Notre système de gouvernement ne copie pas les systèmes de nos voisins : nous leur servons de modèle, plutôt que l'inverse. Notre constitution est une démocratie parce que le pouvoir n'est pas dans les mains de quelques-uns, mais du plus grand nombre. Nos lois garantissent à tous la même justice… pour ce qui est de l'élection des autorités publiques, nous apprécions le talent dans tous les domaines, et nos choix ne sont pas basés sur la classe, mais uniquement sur l'excellence… nous différons des autres États en ce que nous ne considérons pas l'homme qui reste à l'écart de la vie publique comme « privé », mais comme inutile… les signes et les symboles de nos pouvoirs sont effectivement grands… les hommes de l'avenir s'émerveilleront de nous, comme le font tous les hommes aujourd'hui…

La démocratie athénienne n'est pas du tout ce qu'on considérerait comme démocratique aujourd'hui.
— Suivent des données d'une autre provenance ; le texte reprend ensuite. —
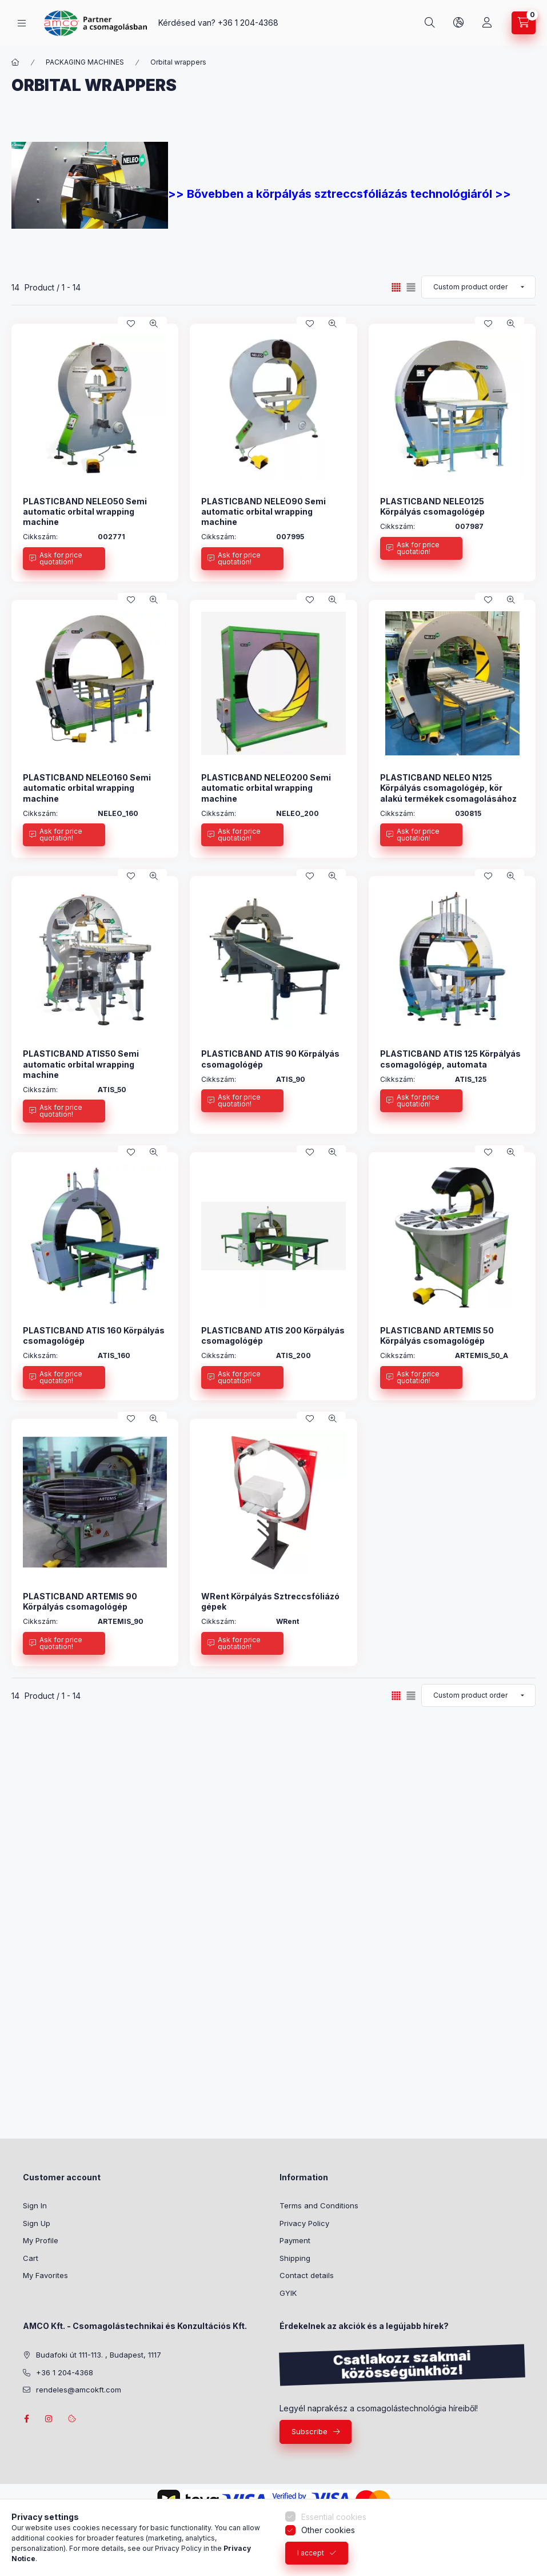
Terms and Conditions (319, 2205)
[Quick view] (153, 324)
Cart (30, 2258)
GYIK (288, 2293)
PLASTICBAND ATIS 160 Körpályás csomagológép (94, 1335)
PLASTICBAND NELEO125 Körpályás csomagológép (432, 506)
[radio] (411, 287)
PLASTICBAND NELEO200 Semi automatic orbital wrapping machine (266, 788)
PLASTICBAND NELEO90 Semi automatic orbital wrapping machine (263, 511)
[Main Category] (15, 62)
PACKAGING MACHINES (85, 62)
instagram (49, 2418)
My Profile (40, 2240)
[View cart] (524, 22)
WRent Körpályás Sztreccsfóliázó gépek (270, 1601)
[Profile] (487, 22)
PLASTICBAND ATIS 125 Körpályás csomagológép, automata (450, 1059)
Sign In (35, 2205)
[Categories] (21, 23)
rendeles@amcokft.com (78, 2389)
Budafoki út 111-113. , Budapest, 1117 (98, 2354)
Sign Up (36, 2223)
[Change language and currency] (458, 22)
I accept (310, 2553)
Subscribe (310, 2431)
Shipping (295, 2258)
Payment (295, 2240)
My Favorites (45, 2275)
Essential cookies (333, 2517)
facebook (26, 2418)
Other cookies (328, 2530)
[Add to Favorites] (130, 324)
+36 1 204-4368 (248, 22)
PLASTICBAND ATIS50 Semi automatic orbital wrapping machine (81, 1064)
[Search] (429, 22)
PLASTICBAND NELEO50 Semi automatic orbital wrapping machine (85, 511)
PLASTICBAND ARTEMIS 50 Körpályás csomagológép (437, 1335)
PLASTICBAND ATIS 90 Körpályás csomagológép (270, 1059)
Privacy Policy (304, 2223)
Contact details (307, 2275)
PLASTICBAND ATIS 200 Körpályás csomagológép (273, 1335)
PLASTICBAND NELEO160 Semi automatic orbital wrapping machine (87, 788)
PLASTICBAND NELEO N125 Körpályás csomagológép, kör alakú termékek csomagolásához (448, 788)
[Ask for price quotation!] (64, 558)
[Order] (478, 287)
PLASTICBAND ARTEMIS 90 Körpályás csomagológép (80, 1601)
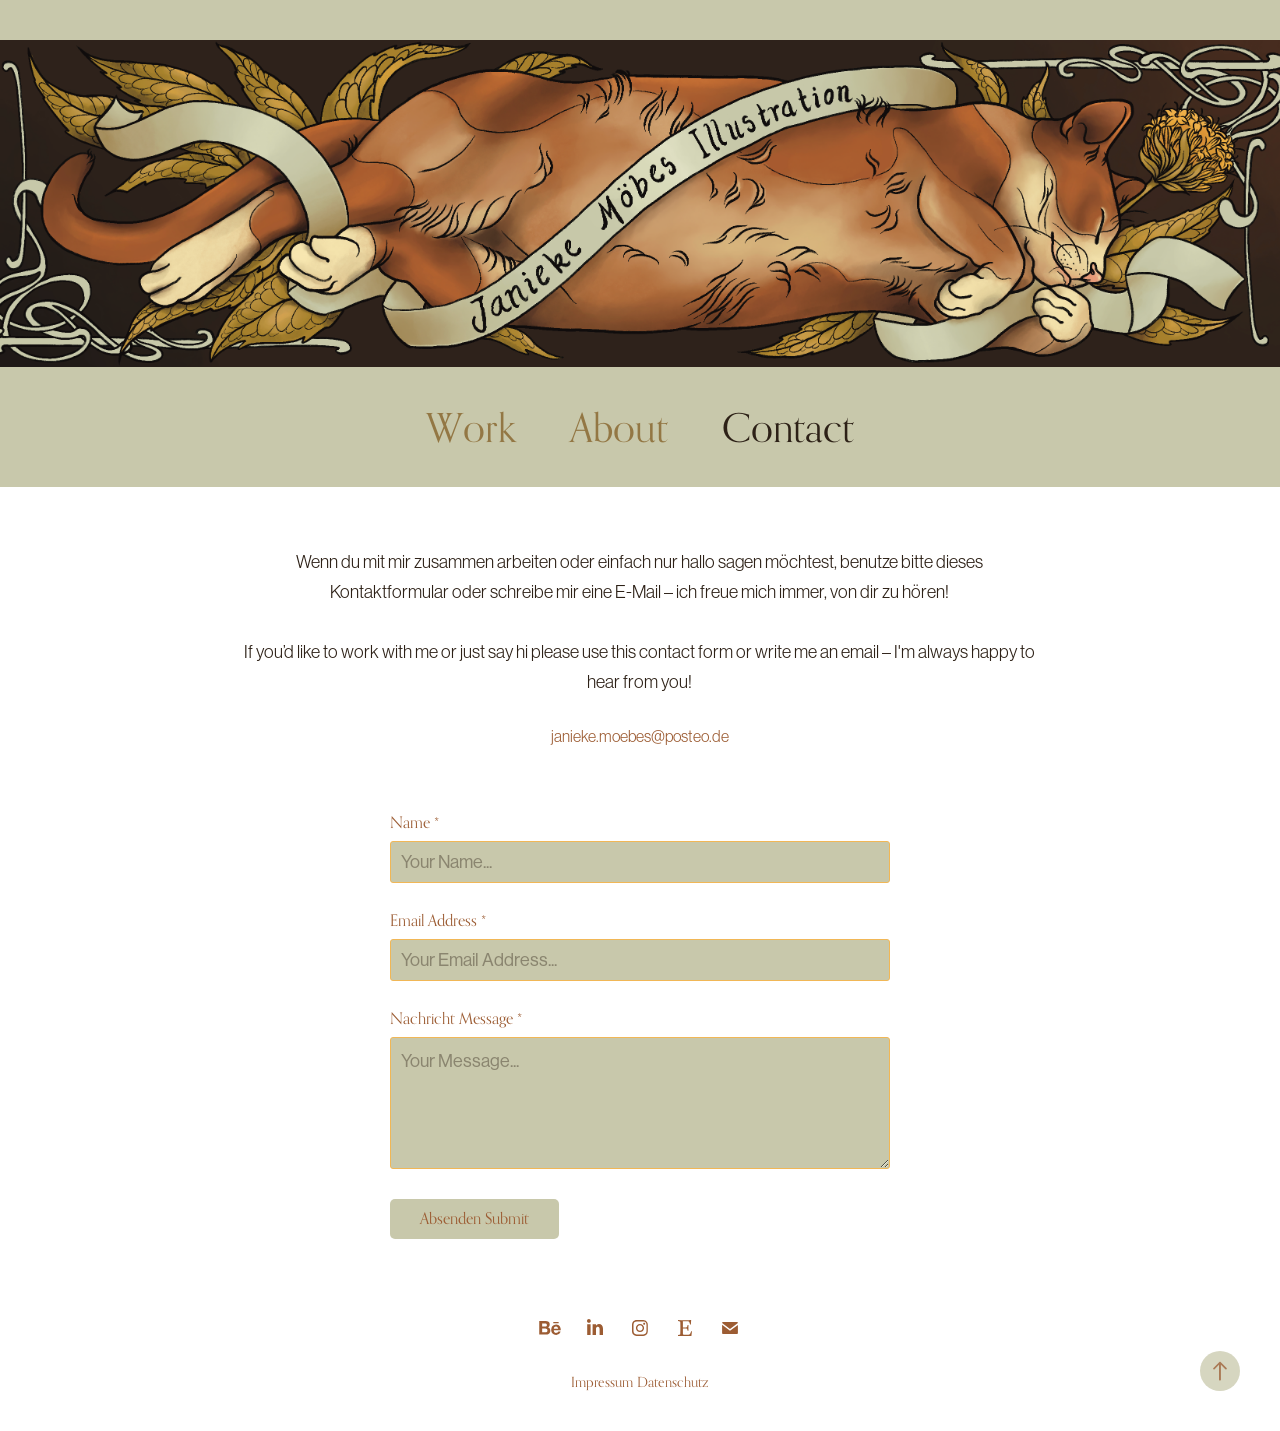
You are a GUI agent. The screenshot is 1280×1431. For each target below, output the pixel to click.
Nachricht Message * (456, 1019)
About (619, 427)
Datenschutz (673, 1381)
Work (471, 427)
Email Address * (438, 921)
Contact (788, 427)
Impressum (602, 1381)
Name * (414, 823)
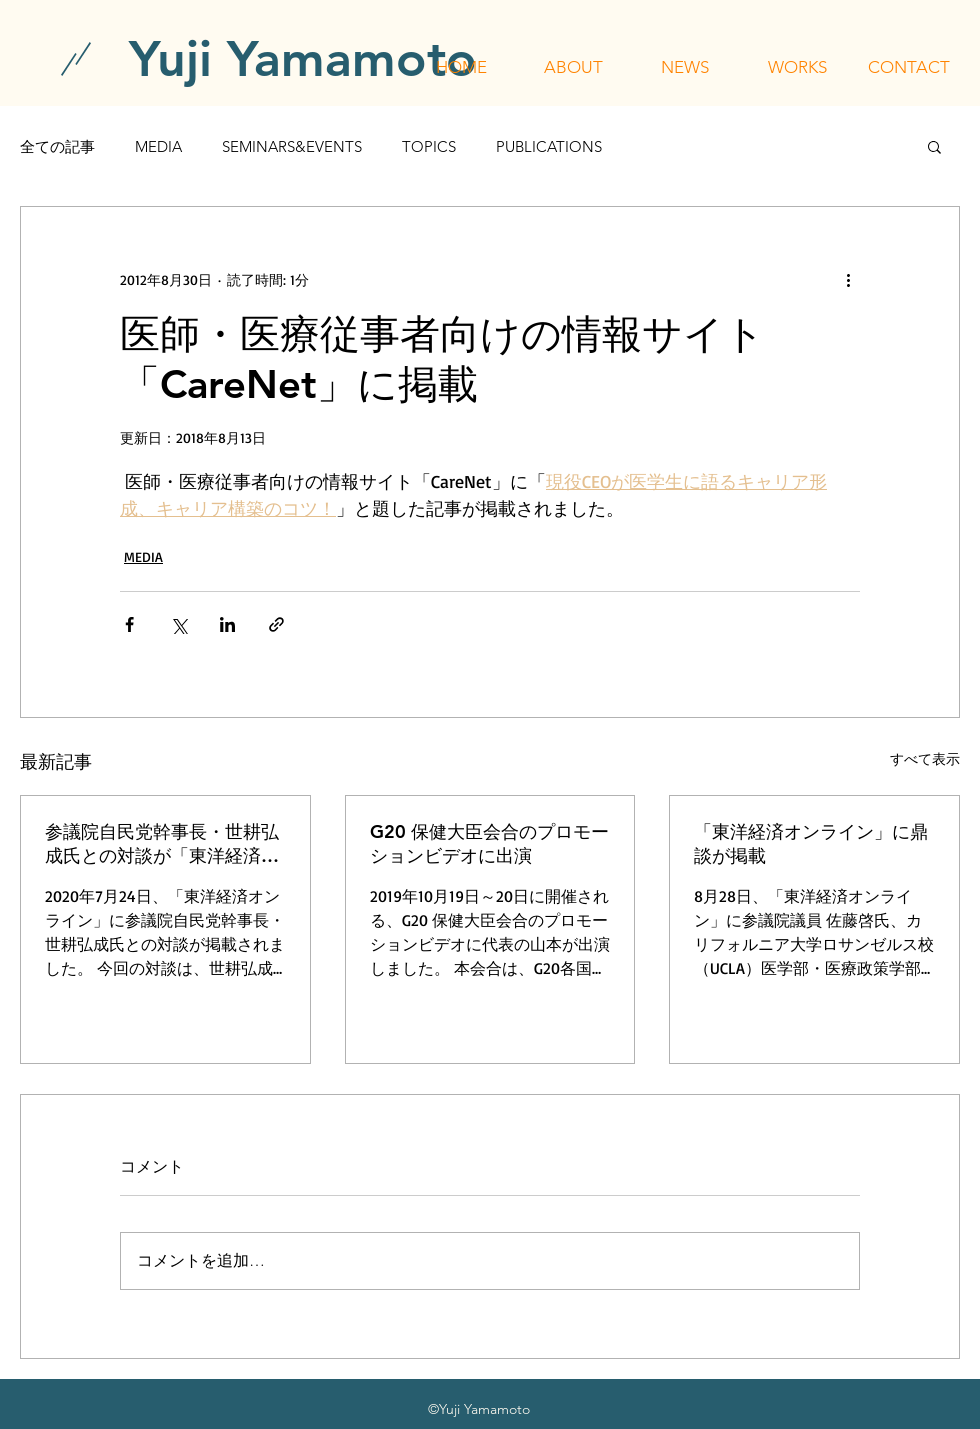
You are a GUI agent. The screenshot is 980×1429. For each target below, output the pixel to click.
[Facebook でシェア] (129, 624)
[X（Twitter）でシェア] (178, 624)
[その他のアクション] (848, 279)
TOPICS (429, 146)
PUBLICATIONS (549, 146)
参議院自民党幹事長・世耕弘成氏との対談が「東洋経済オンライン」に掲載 (162, 844)
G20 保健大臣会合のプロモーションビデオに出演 (489, 843)
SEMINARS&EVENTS (292, 146)
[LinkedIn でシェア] (227, 624)
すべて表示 (925, 758)
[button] (573, 67)
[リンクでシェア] (276, 624)
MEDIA (158, 146)
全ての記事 (57, 146)
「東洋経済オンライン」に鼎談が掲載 (811, 843)
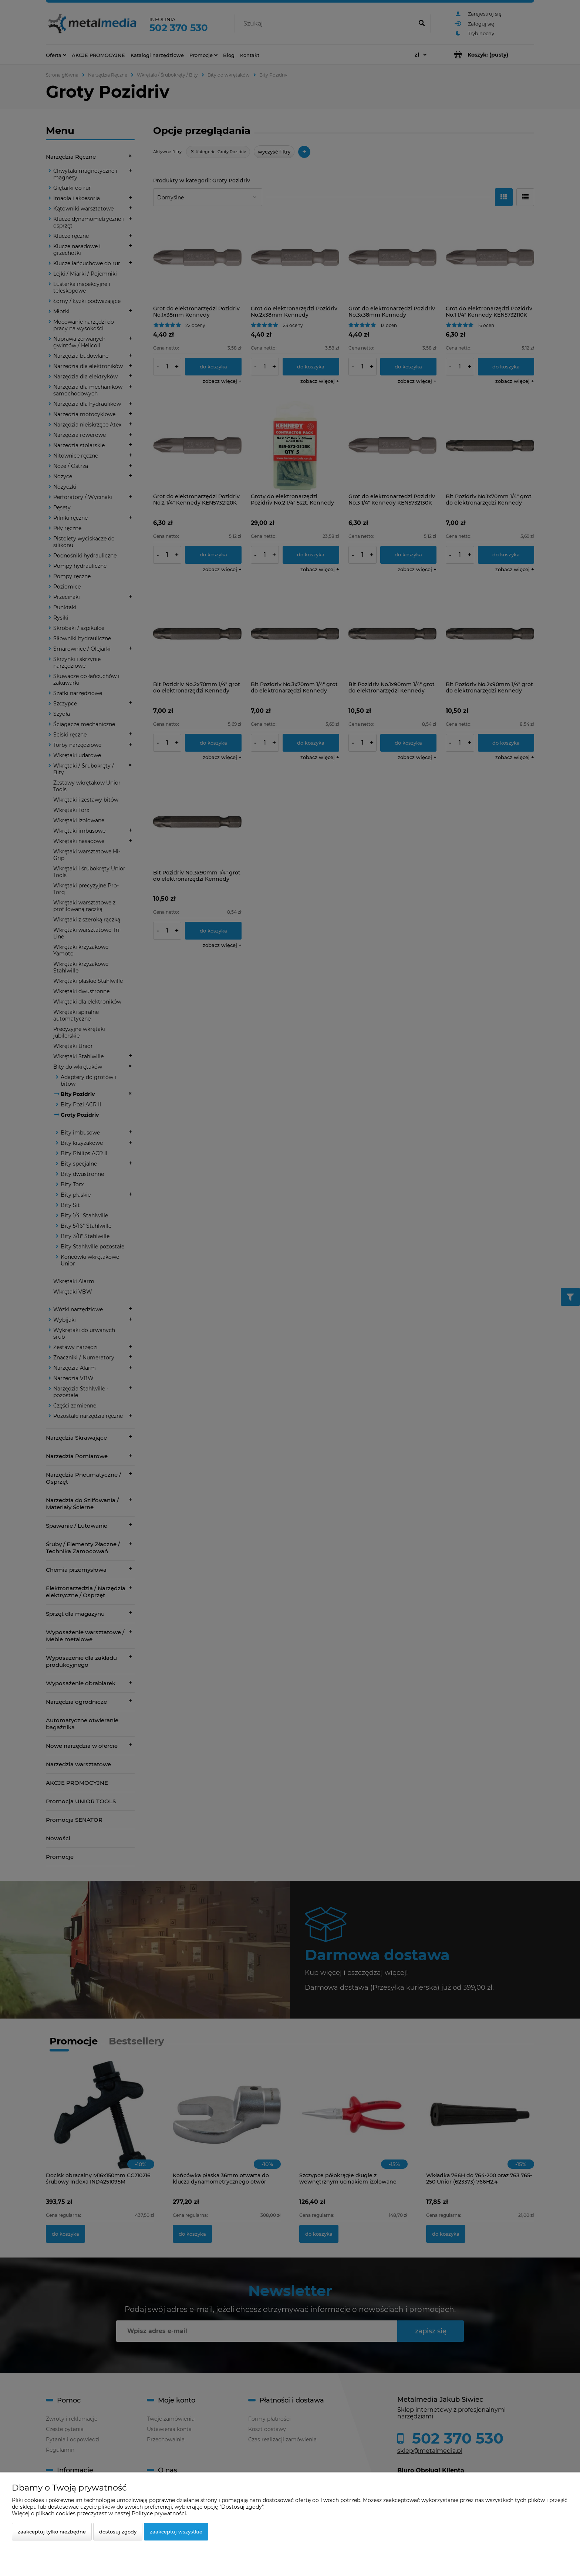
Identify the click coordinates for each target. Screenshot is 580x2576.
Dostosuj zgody (117, 2532)
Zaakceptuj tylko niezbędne (52, 2532)
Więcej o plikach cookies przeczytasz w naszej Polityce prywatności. (99, 2513)
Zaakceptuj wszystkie (176, 2532)
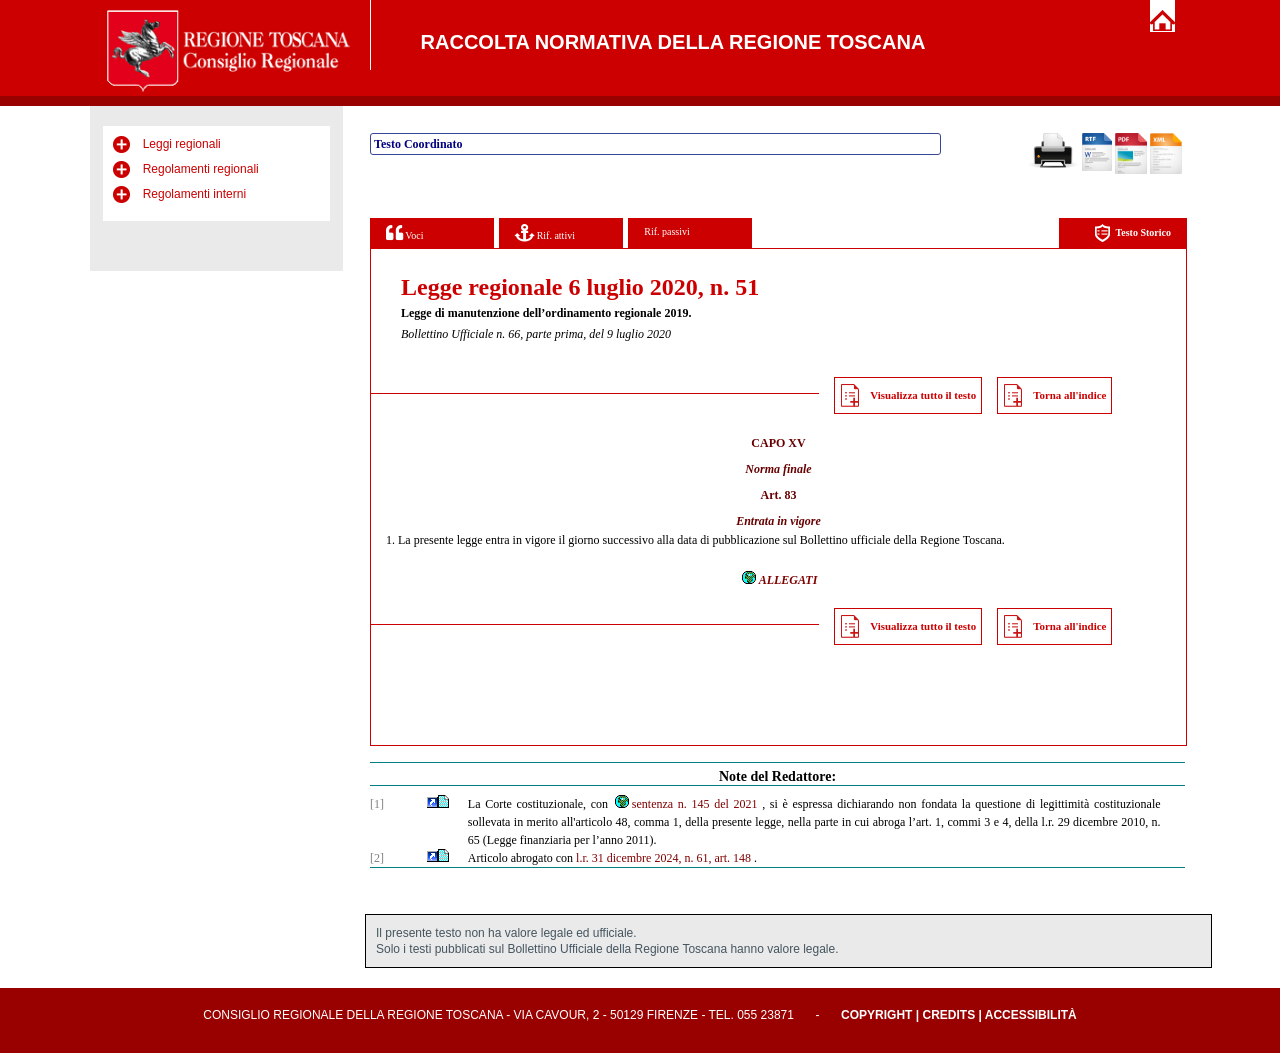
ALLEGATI (779, 580)
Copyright (876, 1015)
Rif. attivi (545, 232)
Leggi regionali (182, 144)
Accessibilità (1031, 1015)
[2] (377, 858)
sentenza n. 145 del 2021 (685, 804)
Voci (404, 232)
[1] (377, 804)
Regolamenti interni (194, 194)
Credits (948, 1015)
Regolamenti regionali (201, 169)
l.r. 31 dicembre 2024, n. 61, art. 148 (663, 858)
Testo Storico (1132, 233)
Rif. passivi (667, 231)
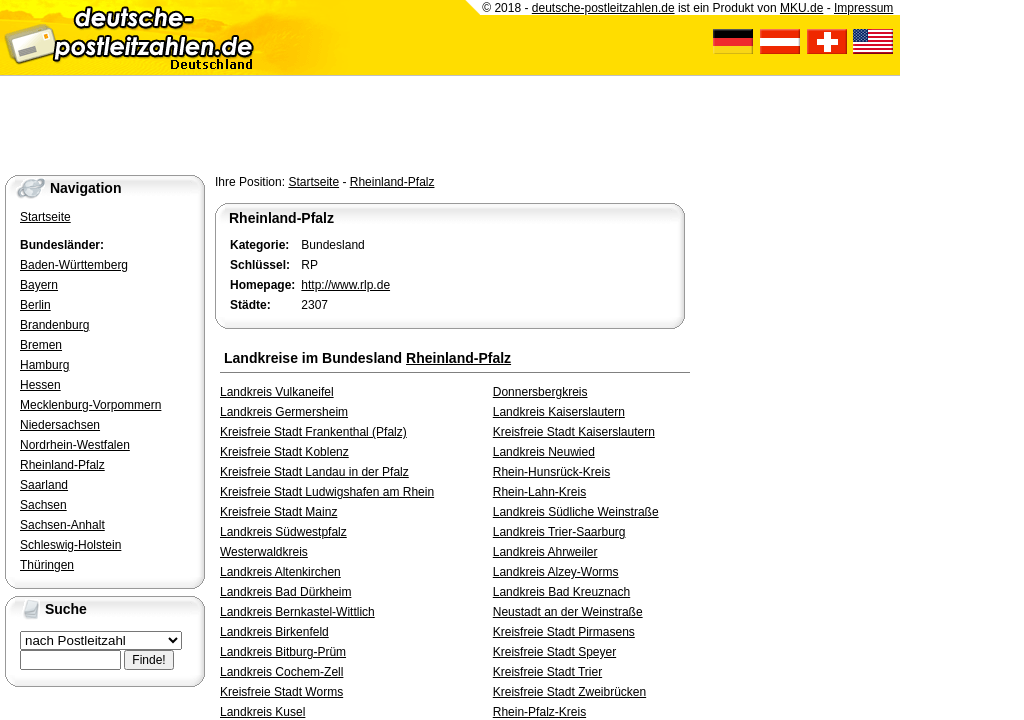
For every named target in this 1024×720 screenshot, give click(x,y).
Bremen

À l'époque, seuls certains habitants sont considérés comme des citoyens et ont le droit de vote. Puisque les femmes ne sont pas citoyennes, elles ne peuvent pas participer d'aucune façon. Les Grecs des autres cités qui vivent à Athènes sont également exclus, tout comme les étrangers et les nombreux esclaves. Dans une ville qui compte peut-être 300 000 habitants, moins de 40 000 hommes sont citoyens et participent à la nouvelle démocratie. Mais c'est quand même un pas géant vers l'instauration d'un gouvernement du peuple, par le peuple et pour le peuple.

Pourquoi la démocratie a-t-elle vu le jour à Athènes? Les réponses à cette question varient. Selon certains, le sol ingrat (que Platon compare à un squelette osseux) y a joué un rôle. Un mythe grec raconte comment Zeus a attribué les terres du monde. Il a d'abord passé au tamis toute la terre et l'a distribuée au diverses nations. Les pierres, les cailloux et la terre desséchée sont restés dans le tamis. Zeus les a jetés par-dessus son épaule en disant : « Ça, c'est pour la Grèce. » Dans ces conditions, les gens ont dû se colleter avec la terre, et cela les a enhardis.

Selon d'autres, la mer était la source de l'indépendance, ou encore l'isolement des collectivités et le besoin de se faire entendre, quel que soit le résultat. Comme Périclès affirme : « Plutôt que de voir la discussion comme un entrave à l'action, nous pensons qu'elle est un prélude essentiel à toute action judicieuse. »

C'était fort probablement une combinaison unique de circonstances et de personnes qui ont concouru à la création d'un système de gouvernement fondé sur la contribution du peuple.